Operation Delaware was a joint military operation launched during the Vietnam War. It began on Friday, April 19, 1968, with troops from the United States and the Army of the Republic of Vietnam (ARVN) moving into the A Shau Valley. The A Shau Valley was a vital corridor for moving military supplies coming from the Ho Chi Minh Trail and was used by the People's Army of Vietnam (PAVN) as a staging area for numerous attacks in northern I Corps. Other than small, special operations reconnaissance patrols, American and South Vietnamese forces had not been present in the region since the Battle of A Shau in 1966, when a U.S. Special Forces camp located there was overrun.〔Robert C. Ankony, ''Lurps: A Ranger's Diary of Tet, Khe Sanh, A Shau, and Quang Tri,'' revised ed., Rowman & Littlefield Publishing Group, Lanham, MD (2009), pp.157–72.〕〔Tolson, John, Lt. Ge.

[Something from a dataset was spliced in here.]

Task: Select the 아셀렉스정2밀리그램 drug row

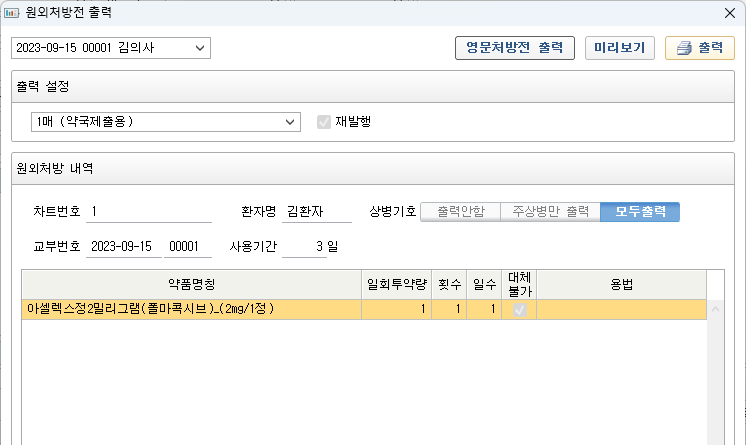Action: tap(191, 310)
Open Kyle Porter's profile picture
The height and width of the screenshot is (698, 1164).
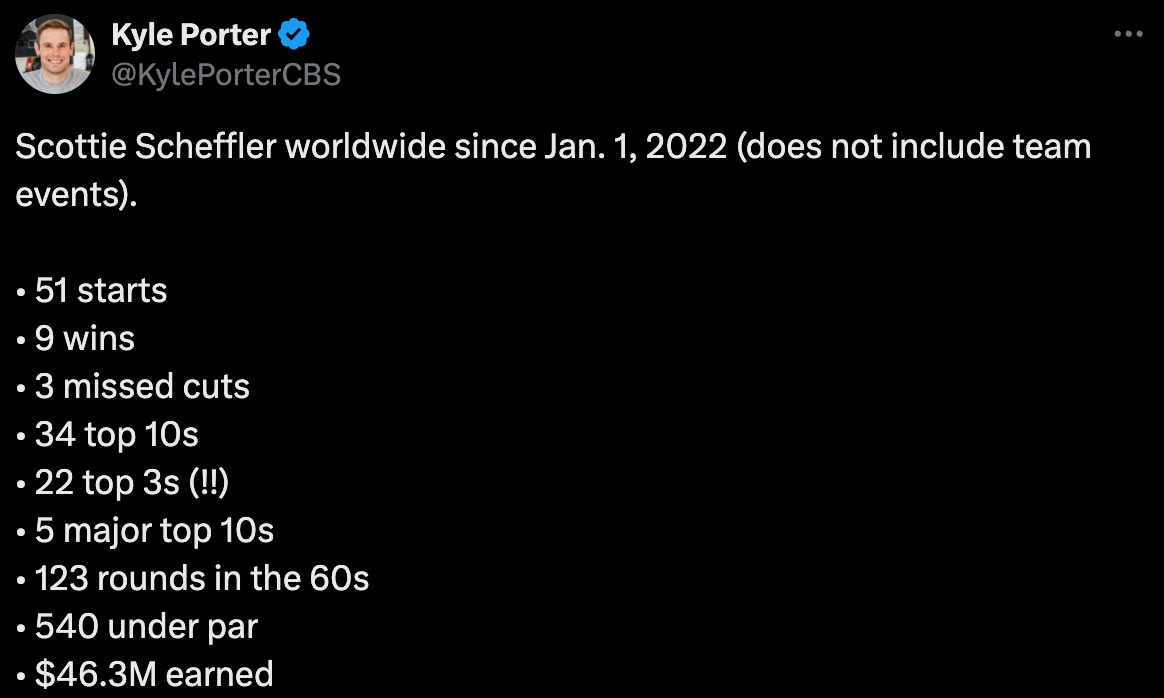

Vietnam Studies Airmobility 1961-1971, Department of the Army, Washington, D.C. (1973): 182-92.〕
==Background==

In January 1968, General Creighton W. Abrams, deputy commander of Military Assistance Command, Vietnam, ordered
the 1st Cavalry Division (Airmobile) to move north from the Central Highlands to support the Marines. The 1st Cavalry Division, an airmobile division with 20,000 men and nearly 450 helicopters, had the most firepower and mobility of any division-size unit in Vietnam.〔 When it arrived in I Corps, the 1st Cavalry Division fought toe-to-toe with the enemy during the Tet Offensive. It was fully engaged with the PAVN at Khe Sanh when its commander, Maj. Gen. John J. Tolson, was ordered to prepare plans for the massive air assault into the A Shau Valley: Operation Delaware.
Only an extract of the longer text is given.